On 10 February 2021 when presidential candidates were finalized, the Special Electoral Juries JEE ruled that Forsyth be disqualified from the presidential election citing information that was allegedly falsified and excluded from his election application. According to the filed report, the information in question involved Forsyth holding shares to various companies that were not included in his application. Following the JEE's decision, the National Victory party still had the opportunity to appeal.

On 22 February 2021, the National Elections Jury (JNE) annulled the JEE resolution, and he was reinstated to the race by the National Jury of Elections on 5 March 2021, following an appeal.

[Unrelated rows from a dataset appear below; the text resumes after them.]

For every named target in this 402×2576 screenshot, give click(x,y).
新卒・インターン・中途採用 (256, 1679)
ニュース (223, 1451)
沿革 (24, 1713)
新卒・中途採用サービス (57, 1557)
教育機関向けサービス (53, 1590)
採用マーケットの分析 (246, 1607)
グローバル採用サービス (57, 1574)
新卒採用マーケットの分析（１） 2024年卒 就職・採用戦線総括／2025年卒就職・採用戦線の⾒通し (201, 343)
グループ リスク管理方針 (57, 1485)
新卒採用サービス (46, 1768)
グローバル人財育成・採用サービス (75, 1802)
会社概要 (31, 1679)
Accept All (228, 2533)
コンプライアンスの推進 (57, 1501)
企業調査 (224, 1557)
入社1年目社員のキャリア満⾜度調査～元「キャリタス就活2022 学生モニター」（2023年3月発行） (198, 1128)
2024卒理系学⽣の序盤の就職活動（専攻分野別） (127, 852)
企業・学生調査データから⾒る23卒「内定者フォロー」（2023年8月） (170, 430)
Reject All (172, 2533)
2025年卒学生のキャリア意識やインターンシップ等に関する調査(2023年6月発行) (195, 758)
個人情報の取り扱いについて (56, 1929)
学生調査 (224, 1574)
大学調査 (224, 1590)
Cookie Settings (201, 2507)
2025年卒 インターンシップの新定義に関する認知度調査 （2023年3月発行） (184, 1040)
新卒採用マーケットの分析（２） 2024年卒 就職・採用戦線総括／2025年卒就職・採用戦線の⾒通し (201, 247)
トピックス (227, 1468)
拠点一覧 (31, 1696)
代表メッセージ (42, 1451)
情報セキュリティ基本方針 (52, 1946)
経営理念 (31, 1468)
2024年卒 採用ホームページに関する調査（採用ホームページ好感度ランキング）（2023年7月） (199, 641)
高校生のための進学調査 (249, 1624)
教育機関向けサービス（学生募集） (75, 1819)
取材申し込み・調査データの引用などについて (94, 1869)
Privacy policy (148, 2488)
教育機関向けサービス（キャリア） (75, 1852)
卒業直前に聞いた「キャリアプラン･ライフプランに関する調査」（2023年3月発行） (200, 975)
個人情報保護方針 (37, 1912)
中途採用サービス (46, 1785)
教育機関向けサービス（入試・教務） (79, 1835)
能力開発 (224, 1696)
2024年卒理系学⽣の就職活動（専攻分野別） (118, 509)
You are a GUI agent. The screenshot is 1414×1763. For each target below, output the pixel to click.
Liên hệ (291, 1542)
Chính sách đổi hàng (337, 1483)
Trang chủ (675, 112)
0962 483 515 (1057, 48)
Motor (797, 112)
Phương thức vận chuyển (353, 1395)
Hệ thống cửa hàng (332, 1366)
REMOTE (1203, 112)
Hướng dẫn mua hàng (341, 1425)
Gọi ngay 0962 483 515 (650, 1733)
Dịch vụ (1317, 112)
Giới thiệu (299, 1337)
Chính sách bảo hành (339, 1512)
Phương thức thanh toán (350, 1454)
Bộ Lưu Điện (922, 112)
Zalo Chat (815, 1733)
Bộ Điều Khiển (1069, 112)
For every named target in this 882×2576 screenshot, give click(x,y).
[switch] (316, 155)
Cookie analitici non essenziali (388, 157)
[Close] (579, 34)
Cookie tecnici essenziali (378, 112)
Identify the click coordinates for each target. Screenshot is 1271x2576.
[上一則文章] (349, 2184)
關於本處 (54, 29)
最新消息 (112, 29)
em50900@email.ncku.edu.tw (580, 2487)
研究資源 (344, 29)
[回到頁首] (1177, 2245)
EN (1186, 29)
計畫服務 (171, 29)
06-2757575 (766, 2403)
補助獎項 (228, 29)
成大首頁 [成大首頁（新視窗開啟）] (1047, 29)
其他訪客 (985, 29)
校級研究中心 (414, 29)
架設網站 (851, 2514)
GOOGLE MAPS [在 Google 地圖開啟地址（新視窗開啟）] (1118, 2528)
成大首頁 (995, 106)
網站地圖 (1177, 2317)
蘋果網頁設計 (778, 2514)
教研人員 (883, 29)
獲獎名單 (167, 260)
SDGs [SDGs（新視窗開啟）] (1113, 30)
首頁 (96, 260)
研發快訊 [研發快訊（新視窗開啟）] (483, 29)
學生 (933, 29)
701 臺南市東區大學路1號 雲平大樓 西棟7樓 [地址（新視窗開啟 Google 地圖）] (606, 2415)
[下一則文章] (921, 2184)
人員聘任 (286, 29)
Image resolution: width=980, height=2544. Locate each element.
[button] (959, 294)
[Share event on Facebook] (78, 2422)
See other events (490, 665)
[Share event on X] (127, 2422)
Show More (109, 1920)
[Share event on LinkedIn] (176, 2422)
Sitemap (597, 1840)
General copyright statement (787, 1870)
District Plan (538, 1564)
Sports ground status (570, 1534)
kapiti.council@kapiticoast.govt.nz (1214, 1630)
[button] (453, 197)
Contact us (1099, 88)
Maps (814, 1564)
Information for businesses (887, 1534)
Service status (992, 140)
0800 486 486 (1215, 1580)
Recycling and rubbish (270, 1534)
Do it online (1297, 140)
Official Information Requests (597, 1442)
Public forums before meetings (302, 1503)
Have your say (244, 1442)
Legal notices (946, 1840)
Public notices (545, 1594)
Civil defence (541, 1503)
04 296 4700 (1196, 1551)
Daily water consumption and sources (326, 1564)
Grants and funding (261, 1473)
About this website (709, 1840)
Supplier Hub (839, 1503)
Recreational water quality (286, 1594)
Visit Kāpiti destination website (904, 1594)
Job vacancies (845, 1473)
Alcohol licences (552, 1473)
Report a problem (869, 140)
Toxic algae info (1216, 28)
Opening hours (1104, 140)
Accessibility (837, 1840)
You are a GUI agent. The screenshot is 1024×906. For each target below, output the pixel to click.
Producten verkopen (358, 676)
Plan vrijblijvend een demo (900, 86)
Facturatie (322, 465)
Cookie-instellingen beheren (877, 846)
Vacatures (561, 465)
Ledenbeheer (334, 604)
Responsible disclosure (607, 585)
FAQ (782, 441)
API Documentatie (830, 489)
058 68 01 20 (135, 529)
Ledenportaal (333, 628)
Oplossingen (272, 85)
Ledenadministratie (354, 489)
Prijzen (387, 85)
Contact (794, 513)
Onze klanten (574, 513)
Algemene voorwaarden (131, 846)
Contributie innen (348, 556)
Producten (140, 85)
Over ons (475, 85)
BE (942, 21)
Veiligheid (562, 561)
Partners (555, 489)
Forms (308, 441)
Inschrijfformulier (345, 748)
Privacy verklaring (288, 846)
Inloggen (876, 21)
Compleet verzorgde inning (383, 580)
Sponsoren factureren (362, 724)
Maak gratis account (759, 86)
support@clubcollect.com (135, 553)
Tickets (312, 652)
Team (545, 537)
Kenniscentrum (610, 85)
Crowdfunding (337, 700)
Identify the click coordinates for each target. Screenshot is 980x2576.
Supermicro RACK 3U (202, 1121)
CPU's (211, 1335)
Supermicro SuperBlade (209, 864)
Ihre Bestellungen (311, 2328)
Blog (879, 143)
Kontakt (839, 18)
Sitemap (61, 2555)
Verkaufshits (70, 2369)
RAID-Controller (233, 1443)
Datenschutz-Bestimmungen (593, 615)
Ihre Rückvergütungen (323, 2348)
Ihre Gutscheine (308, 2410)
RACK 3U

=== 2026 Peruvian presidential election ===
On 23 June 2026, the We Are Peru party distanced itself from Forsyth due to his support of Roberto Sánchez, saying that Forsyth "does not represent the feelings of the party."

== Ideology and views ==
Forsyth is a member of the liberal conservative National Victory party, which emerged from the right-wing Evangelical National Restoration. He described himself as a centrist and focused on combatting crime during his tenure as mayor. Political scientist Dr. Paula Muñoz of the Universidad del Pacífico described Forsyth as "a pro-business guy", while Americas Quarterly wrote "his views on big economic issues are less clear".

== Personal life ==
During his mayoral candidacy in 2018, Forsyth married Peruvian actress Vanessa Terkes on 25 August 2018. Weeks after taking office in January 2019, Forsyth announced that Terkes was leaving to Mexico due to alleged death threats against the couple, leading rumors of a separation. The two were married for eight months until they divorced in May 2019. Days after their divorce, Terkes presented charges of domestic violence against Forsyth to the Public Ministry of Peru on 31 May 2019, with her lawyer stating that she experienced psychological abuse from Forsyth during their marriage. Forsyth denied the allegations, saying that his municipal government was "building a place for women, girls who have been violated" and stating "I respect all women very much". On 4 April 2021, a week before the general elections, Forsyth announced that he had tested positive for COVID-19 in a molecular test carried out after a trip to the regions of Madre de Dios, Junín and Cajamarca.